Echoing this idea in a 2019 interview with The Nation, Sanders said:
“This country faces enormous crises, and you can’t do it in 45 seconds or a minute. That’s just the simple reality. And I understand the problem of how many candidates are running. But we need a political structure in this country which allows serious debate about serious issues, and the structure of those debates makes it impossible I think for any candidate to do more than shout out a sound bite.”
This “politics by soundbite” nature of TV news has changed not only the media, but also the way politicians think, Sanders said in 1988.
“You have politicians who then think in 30-second tidbits, which leads you to Ronald Reagan,” he said. “The deep issues, the hard issues, are not as exciting as simplistic stuff.”
Sanders’ critiques of TV and corporate media extend further back than this speech. In a 1979 op-ed titled “Social Control and the Tube,” Sanders said control of TV should be considered a political issue, and that public ownership would enable “serious writers” and “people with all kinds of views” to produce better work for the public.
“What the owners of the TV industry want to do, and are doing, in my opinion, is use that medium to intentionally brainwash people into submission and helplessness,” Sanders wrote. “With considerable forethought they are attempting to create a nation of morons who will faithfully go out and buy this or that product, vote for this or that candidate, and faithfully work for their employers for as low a wage as possible.”
Still, in his 1988 speech, Sanders said he doesn’t support government control of the media, but that “corporate control over the media is equally dangerous, and that’s very clearly the trend to which we’re moving today.”
Three decades later, Sanders said: “In 1983, the largest 50 corporations controlled 90 percent of the media. Today, as a result of massive mergers and takeovers, six corporations control 90 percent of what we see, hear, and read […] These powerful corporations also have an agenda, and it would be naive not to believe that their views and needs impact coverage of issues important to them.”
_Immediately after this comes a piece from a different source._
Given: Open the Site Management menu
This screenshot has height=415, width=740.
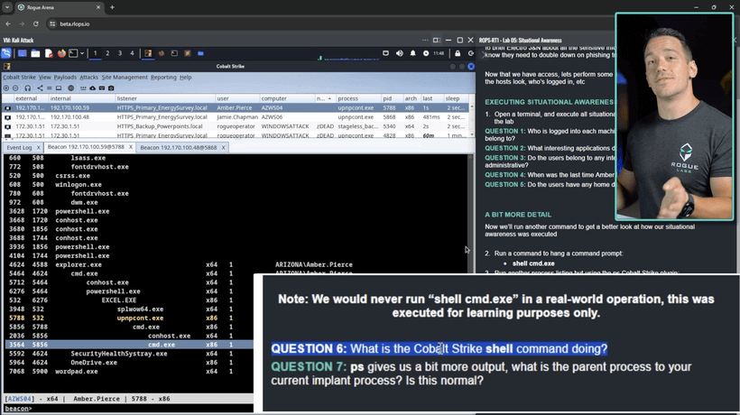Looking at the screenshot, I should coord(125,78).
The consolidation of media companies was accelerated by changes to the Federal Communications Commission, with two major deregulatory shifts that occurred under Reagan and then Clinton, whose administration passed the 1996 Telecommunications Act. That law raised the cap on the number of local news stations and newspapers media corporations could buy.
What also adds to the homogeneity of news media is shrinking revenues and a trend toward click-bait content. Big Think’s Reuben Jackson recently noted:
“One effect of the contraction of the news industry is that journalists are networking with fewer peers and sources. In one recently published study, “Sharing Knowledge and ‘Microbubbles’: Epistemic Communities and Insularity in US Political Journalism,” researchers from the University of Illinois explore the extent to which groupthink bias is increasingly being built into the content we consume.”
These factors may help explain why Americans’ trust in news media is declining. A 2020 Gallup survey found that six in 10 Americans have “not very much” trust (27 percent) or “none at all” (33 percent) trust in mass media. It’s not a new trend: Gallup notes that trust in mass media hovered just above the majority level until 2005, and since it hasn’t risen above 47 percent.